Engineering Contradictions & Design Principles
Engineering Contradiction Analysis
1Manufacturing precision
If custom-made shells are produced for each patient using traditional procedures, then the device can be fitted to the patient's anatomy, but the process takes an average of three weeks and is lengthy and complex
Solution Approach 1:
The system pre-generates a set of prototype shell models using machine learning techniques before patient fitting. These prototypes are created in advance from a database of custom-made shells, allowing patients to select from pre-fabricated options rather than waiting for custom manufacturing. This preliminary preparation reduces the fitting time from three weeks to one hour or less.
Solution Approach 2:
The system creates simplified 3D copies of custom-made shells as prototype models that can be digitally manipulated and selected. These copied models retain the essential fit characteristics of custom shells but can be rapidly generated and modified, enabling fast patient selection without full custom manufacturing cycles.

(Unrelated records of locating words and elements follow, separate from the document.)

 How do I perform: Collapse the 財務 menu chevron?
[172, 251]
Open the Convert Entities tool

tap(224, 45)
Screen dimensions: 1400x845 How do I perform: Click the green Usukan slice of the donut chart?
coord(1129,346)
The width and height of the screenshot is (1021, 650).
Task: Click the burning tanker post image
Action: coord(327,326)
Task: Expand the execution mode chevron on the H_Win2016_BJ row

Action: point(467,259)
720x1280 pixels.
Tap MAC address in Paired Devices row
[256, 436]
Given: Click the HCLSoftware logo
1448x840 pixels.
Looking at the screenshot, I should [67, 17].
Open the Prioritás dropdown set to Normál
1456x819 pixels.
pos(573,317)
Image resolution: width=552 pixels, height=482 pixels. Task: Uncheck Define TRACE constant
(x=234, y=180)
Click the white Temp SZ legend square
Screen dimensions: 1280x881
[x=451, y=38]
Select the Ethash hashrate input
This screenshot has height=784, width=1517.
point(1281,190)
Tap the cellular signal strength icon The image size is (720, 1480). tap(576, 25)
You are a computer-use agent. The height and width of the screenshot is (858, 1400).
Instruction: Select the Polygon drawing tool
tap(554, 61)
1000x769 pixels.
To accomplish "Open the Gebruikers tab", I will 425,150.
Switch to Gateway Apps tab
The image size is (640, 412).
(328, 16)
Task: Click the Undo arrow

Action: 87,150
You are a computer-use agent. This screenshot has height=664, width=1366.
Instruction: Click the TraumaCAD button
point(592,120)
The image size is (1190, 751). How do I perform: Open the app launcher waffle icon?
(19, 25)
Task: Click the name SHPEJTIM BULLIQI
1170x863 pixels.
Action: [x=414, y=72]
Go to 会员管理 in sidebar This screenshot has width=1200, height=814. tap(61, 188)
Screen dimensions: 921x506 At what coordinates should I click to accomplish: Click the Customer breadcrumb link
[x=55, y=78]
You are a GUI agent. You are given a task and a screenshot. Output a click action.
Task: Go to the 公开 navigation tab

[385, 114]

2Adaptability or versatility
If traditional custom-making procedures are used, then device design variability is maintained, but the process complexity increases and requires professional assistance
Solution Approach 1:
The system creates a universal set of prototype shell models that can serve multiple patients with similar anatomical characteristics. These prototypes are generated using machine learning to capture the essential variations needed for different patient types, providing adaptability without requiring complex custom manufacturing for each individual case.
Solution Approach 2:
The system enables patients to independently select their best-fit shell from the generated prototypes using a simple interface, eliminating the need for complex professional fitting procedures. Patients can view, compare, and select from the prototype options without requiring expert intervention in the selection process.
3Ease of manufacture
If prototype shells are mass-produced, then production costs are lowered, but the fit may be less precise compared to custom-made shells
Solution Approach 1:
The system uses machine learning to identify and adjust key geometric parameters of shell models when generating prototypes from the database. By optimizing these parameters based on aggregated data from multiple custom shells, the system maintains fit precision while enabling mass production of standardized prototype models.
Data Source
AI summary
Systems and methods may be used to determine a fit for a hearing assistance device shell model. For example, a method may include receiving an image of anatomy of a patient including at least a portion of a canal aperture of an ear of the patient, generating a patient model of a portion of the anatomy of the patient, the patient model indicating at least one of a height or width of the canal aperture, and determining, using the patient model, a best fit model from a set of hearing assistance device shell models generated using a machine learning technique. The method may include outputting an identification of the best fit model.